Agnė Selemonaitė, Deputy CEO at ConnectPay Interview – 5 Opportunities it Created for Digital Banking Sector

The novel coronavirus has had an immense impact on a range of industries, including the digital banking sector. In parallel to the difficulties it posed, the unforeseen circumstances have opened up new opportunities for increasing industry security and enhancing customer experience, as well as accelerating further development of FinTech companies and the digital banking market itself.

Agne Selemonaitė, the deputy CEO at ConnectPay, has elaborated on the prospects the unexpected situation has created and how it will affect the digital banking landscape.

Increased industry security

Banks and other Financial Institutions (FIs) have been a major target for scammers since the start of the pandemic, as cyberattacks between February and April alone have spiked an astonishing 238 percent. The increased amount of threats has encouraged companies to face the situation head-on, revisit the AML and KYC procedures and implement additional safeguards to prevent data breach and protect their clients from fraudsters.

“Without a doubt, the pandemic put the industry’s cyber resilience to the test, however, it also acted as a great incentive to reinforce current fraud prevention methods,” said A. Selemonaitė. “Not to mention, putting more safeguards in place will benefit market players long after the crisis has blown over, as market players will be better equipped to deal with the constantly evolving digital threats.” To combat pandemic-related threats themselves, ConnectPay has launched a payment verification app, adding an extra layer of security to its system and eliminating the risk of data breach due to third party system flaws.

 

Growth of digital payments market

The increase of digital payments usage amid the pandemic is well reflected in the e-commerce boom. Along with the World Health Organization (WHO), which encouraged going cashless, the crisis has had a significant stimulus to the growing amount of e-payments. In order to keep up with the spike in demand, developing more innovative solutions for the digital payments market moved up the list of priorities. A. Selemonaitė noted Sweden’s example: amidst the uncertainty, Sweden’s central bank signed an agreement to gain access to Eurosystem’s TIPS platform, which will act as the basis for the country’s own platform for instant payments.

“Sweden’s approach shows that in order to be in a better spot to satisfy increasing demand for faster, more convenient services – you need to be proactive,” Selemonaitė explained. “We follow this approach too: having realized our clients’ needs for greater options amidst quarantine, we integrated more payment methods into our Merchant API, and aim to continue growing the selection. At times like these, you have to be able to quickly reiterate your priorities to adapt to the market’s present needs.”

 

Accelerating digital banking development

As brick & mortar establishments had to severely limit their working hours during  the lockdown, digital banking picked up the slack to accommodate the financial needs of people working from home. “These circumstances unveiled the true importance of taking a digital-first approach,” she explained. “As the new wave of customers sieged the system, faster development of banking services took precedence.”

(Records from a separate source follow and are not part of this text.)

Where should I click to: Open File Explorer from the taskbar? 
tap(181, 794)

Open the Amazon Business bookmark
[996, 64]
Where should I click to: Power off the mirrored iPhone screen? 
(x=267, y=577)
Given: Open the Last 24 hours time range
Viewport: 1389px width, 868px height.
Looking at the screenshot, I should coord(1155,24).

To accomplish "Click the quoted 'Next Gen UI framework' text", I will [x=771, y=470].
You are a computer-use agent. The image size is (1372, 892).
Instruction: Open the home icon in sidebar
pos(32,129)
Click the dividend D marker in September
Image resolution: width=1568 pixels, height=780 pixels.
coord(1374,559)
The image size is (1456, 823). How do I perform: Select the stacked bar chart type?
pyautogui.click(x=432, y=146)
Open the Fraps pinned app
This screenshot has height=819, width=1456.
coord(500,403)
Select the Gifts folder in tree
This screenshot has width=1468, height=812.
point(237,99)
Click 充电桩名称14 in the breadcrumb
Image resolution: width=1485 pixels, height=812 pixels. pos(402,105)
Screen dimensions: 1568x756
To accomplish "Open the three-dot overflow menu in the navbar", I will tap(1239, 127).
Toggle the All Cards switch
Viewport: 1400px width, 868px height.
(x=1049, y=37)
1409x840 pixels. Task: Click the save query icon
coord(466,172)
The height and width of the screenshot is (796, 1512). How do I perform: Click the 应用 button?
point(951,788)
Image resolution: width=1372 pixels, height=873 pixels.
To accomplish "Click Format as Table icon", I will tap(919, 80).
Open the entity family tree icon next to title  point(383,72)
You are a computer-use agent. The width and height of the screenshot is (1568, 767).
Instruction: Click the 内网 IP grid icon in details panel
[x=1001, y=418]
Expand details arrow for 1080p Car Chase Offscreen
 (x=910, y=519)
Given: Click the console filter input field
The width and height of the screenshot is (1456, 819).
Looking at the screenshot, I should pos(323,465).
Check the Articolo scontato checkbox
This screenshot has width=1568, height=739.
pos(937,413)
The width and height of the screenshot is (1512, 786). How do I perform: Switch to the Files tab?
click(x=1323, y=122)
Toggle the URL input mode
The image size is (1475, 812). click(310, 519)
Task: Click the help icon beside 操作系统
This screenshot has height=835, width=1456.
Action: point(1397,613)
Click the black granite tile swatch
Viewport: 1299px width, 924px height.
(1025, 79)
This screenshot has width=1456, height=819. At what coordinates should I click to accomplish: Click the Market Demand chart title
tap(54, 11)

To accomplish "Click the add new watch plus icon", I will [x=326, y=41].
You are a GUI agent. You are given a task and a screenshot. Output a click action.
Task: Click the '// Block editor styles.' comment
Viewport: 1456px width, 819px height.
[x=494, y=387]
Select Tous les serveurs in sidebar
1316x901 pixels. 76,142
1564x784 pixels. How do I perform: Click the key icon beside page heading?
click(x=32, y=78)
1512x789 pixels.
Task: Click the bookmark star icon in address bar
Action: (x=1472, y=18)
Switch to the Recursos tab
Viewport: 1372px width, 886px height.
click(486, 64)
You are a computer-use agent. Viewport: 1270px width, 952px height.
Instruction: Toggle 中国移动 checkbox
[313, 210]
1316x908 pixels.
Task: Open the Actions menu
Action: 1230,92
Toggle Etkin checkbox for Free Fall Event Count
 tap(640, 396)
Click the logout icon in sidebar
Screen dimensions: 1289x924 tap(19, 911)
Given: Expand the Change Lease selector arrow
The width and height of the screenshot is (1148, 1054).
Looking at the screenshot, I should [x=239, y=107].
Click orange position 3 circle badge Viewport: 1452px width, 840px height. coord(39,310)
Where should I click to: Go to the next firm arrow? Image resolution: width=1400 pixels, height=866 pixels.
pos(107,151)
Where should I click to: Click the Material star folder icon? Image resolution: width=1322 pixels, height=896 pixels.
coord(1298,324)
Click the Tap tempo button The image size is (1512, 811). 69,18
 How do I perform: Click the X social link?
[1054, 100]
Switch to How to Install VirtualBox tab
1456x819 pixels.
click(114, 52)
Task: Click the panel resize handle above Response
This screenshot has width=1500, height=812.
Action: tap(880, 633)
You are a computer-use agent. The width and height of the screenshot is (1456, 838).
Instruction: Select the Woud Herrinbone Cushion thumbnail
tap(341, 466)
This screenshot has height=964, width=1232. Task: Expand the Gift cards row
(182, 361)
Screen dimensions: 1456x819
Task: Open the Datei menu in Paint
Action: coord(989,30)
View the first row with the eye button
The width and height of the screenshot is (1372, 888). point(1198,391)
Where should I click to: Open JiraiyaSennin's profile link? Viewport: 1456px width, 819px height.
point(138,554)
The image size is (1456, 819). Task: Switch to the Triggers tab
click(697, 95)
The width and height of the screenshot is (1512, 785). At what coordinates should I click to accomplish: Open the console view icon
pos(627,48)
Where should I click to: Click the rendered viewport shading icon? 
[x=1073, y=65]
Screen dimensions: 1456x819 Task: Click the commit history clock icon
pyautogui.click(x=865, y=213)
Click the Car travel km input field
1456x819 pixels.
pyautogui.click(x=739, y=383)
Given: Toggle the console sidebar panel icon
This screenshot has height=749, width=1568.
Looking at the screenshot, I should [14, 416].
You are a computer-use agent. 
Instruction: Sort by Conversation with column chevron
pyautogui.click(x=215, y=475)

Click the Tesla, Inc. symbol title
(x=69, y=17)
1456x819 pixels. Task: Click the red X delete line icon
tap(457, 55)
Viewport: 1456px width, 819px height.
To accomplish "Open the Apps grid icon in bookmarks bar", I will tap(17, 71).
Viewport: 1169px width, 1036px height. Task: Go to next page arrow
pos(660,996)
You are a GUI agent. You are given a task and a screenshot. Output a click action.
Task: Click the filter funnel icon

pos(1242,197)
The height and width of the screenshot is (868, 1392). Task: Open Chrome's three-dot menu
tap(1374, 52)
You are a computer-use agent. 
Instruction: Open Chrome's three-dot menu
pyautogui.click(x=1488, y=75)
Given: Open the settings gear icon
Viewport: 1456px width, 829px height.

In the US alone, over 45% have changed the way they bank amidst the crisis, and based on a European customer survey by McKinsey, there has been a 20% increase in digital engagement levels in parallel with a significant decrease in the use of cash. According to A. Selemonaitė, this shift to online will remain even after COVID-19, further accelerating digital market development.

 

Enhanced customer experience

According to McKinsey, customers, who are highly satisfied with their digital banking experience, are two-and-a-half times more likely to open new accounts with their existing bank than those who are just merely satisfied. Considering the growth of users, the aftermath of COVID-19 should continue down the path of developing simplified UX to attract and retain clientele.

“We regularly audit our website and keep close track of our customers’ journey in an effort to streamline the process, driven by intuitive web design. Although requiring meticulous work, attentive and constant UX evaluation greatly benefits product credibility and client retention, for instance, our first UX update led to doubling our monthly conversions,” said A. Selemonaitė. “Well-thought-out UX is greatly beneficial not only in terms of service convenience, but also in enhancing product credibility and attracting new audiences, therefore it is likely that we will see a more customer-focused approach in the post-crisis industry too.”

 

Catalyst for FinTech companies

The ’08 financial crisis gave a boost for the Fintech industry, as, at the time, people were losing trust in the system, and in legacy financial institutions. In the aftermath, some entrepreneurs parted ways with the concept of traditional banking, aiming to present the market with a more technologically sophisticated solution.

“The previous crisis accelerated the development of many Fintechs; this time, it could have an even greater impact due to the more pressing necessity for digitized solutions. Current situation affects RegTechs too, as they are reliant on innovative solutions that the FinTechs can develop,” added A. Selemonaitė. “Recently, we collaborated with the Bank of Lithuania and leading FinTechs to develop a prototype of a solution, which will automate the reporting of FIs; this is a good example, how unfavorable circumstances tend to outline processes lacking efficiency, driving the need to innovate across interconnected sectors.”

As countries are starting to ease lockdown restrictions and opening up borders, the real impact of the pandemic will become apparent.  That said, current circumstances will undoubtedly play a vital role in the future of digital banking.